En réponse à l’énumération de ces noms par l’UE, le député kazakh du Mazhilis , Aidos Sarym, a déclaré : “Toute violation de la loi est punissable. Mais les opinions politiques et les préférences idéologiques des gens n’ont rien à voir avec la loi et l’ordre. Toutes les personnes énumérées dans la résolution du Parlement européen ont violé la loi et doivent en répondre par une décision de justice”.

Les pressions exercées par un groupe de fonctionnaires européens pour “libérer” des personnalités controversées emprisonnées qui ont des liens étroits et apparents avec un kleptocrate et qui ont été reconnues coupables d’avoir enfreint la loi par des tribunaux nationaux, suscitent naturellement le scepticisme de la population locale. Les discussions sur la plateforme de médias sociauxTelegram montrent que les Centrasiatiques se demandent à juste titre si les prescriptions de l’UE en matière de démocratisation sont réellement fondées sur des préoccupations relatives aux droits de l’homme, ou si d’autres facteurs (y compris le gain personnel, peut-être) expliquent leur intérêt à plaider en faveur de noms spécifiques très médiatisés liés à Mukhtar Ablyazov et à ses associés.

En outre, les prescriptions de l’UE interviennent à un moment où l’Union elle-même dérive vers l’autoritarisme et où certains États membres connaissent une dégradation de leur propre situation en matière de droits de l’homme. Les musulmans européens attendent toujours une “stratégie” spécifique pour lutter contre l’islamophobie, même si les plans d’action de l’UE en faveur de l’égalité existent déjà.

Les musulmans européens attendent toujours une “stratégie” spécifique pour lutter contre l’islamophobie, même si les plans d’action de l’UE pour l’égalité existent déjà pour tous les autres groupes minoritaires. Les principaux responsables politiques de l’UE font clairement la distinction entre les réfugiés ukrainiens, qui ont reçu un accueil chaleureux en Europe, et les autres, originaires d’Asie et d’Afrique, qui n’ont manifestement pas été accueillis.

Regarder vers l’avenir : Recommandations pour l’UE

En cette période de rééquilibrage géopolitique, l’UE devrait faire preuve d’autant de délicatesse que certains États d’Asie centrale semblent déjà le faire en ce qui concerne leurs politiques intérieures et étrangères. Pour ce faire, l’UE doit tenir compte des trois réalités suivantes.

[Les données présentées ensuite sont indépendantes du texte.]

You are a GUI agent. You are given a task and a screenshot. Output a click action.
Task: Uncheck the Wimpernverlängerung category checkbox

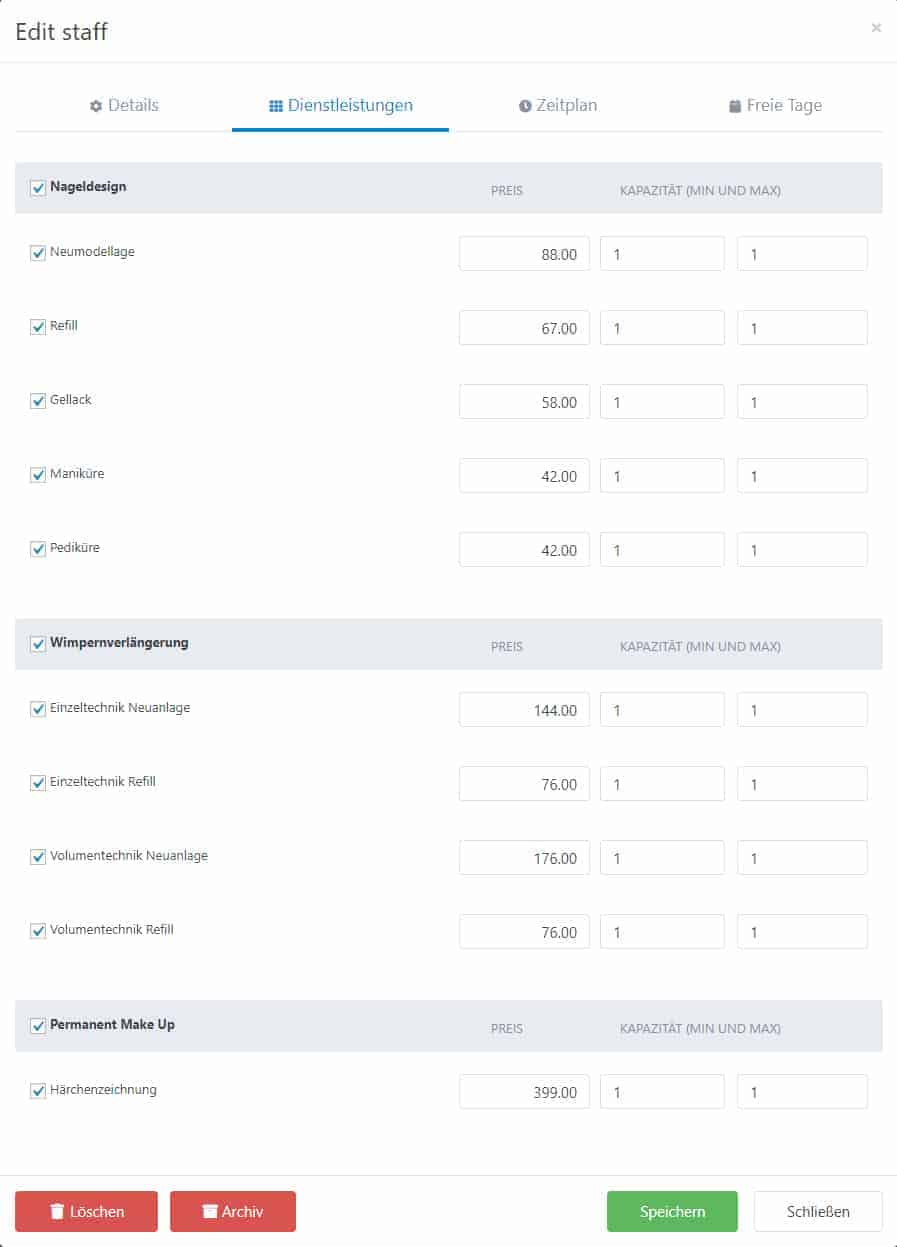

Premièrement, les États d’Asie centrale continueront probablement à mener des politiques étrangères multisectorielles et à éviter de dépendre d’un seul acteur extérieur. En termes d’investissements prévus dans la région, les pays “BRIC” (c’est-à-dire le Brésil, la Russie, l’Inde et la Chine) pourraient devancer l’UE. Par exemple, la Chine a fait du Kazakhstan une plaque tournante de sa célèbre initiative “la Ceinture et la Route” et ses investissements cumulés au Kazakhstan depuis 2005 auraient atteint 24 milliards de dollars. L’enthousiasme de l’UE pour un partenariat économique solide et résistant est prometteur, mais l’Occident doit encore montrer qu’il peut soutenir sa rhétorique par des investissements matériels.

Deuxièmement, toute approche des pays d’Asie centrale doit tenir compte de leur géographie. Les États de la région continueront à commercer avec leurs voisins, notamment la Russie et la Chine, et aspireront à avoir des relations fonctionnelles avec eux. La région ne veut pas devenir le nouveau “Grand Jeu” où l’Est et l’Ouest s’affrontent pour le contrôle de vastes ressources.

Enfin, l’UE doit reconnaître l’existence d’un manque apparent de sincérité dans son approche de la région et s’efforcer d’y remédier. Des intérêts économiques mutuels évidents poussent l’Asie centrale et l’UE à collaborer. Toutefois, si des alignements de valeurs stricts continuent d’être posés comme conditions préalables à la collaboration, l’UE devra donner l’assurance que ses propres processus de détermination des questions à traiter sont exempts de corruption et d’influence de la part de mauvais acteurs. Pour l’instant du moins, cela semble être la tâche la plus difficile à accomplir pour l’UE.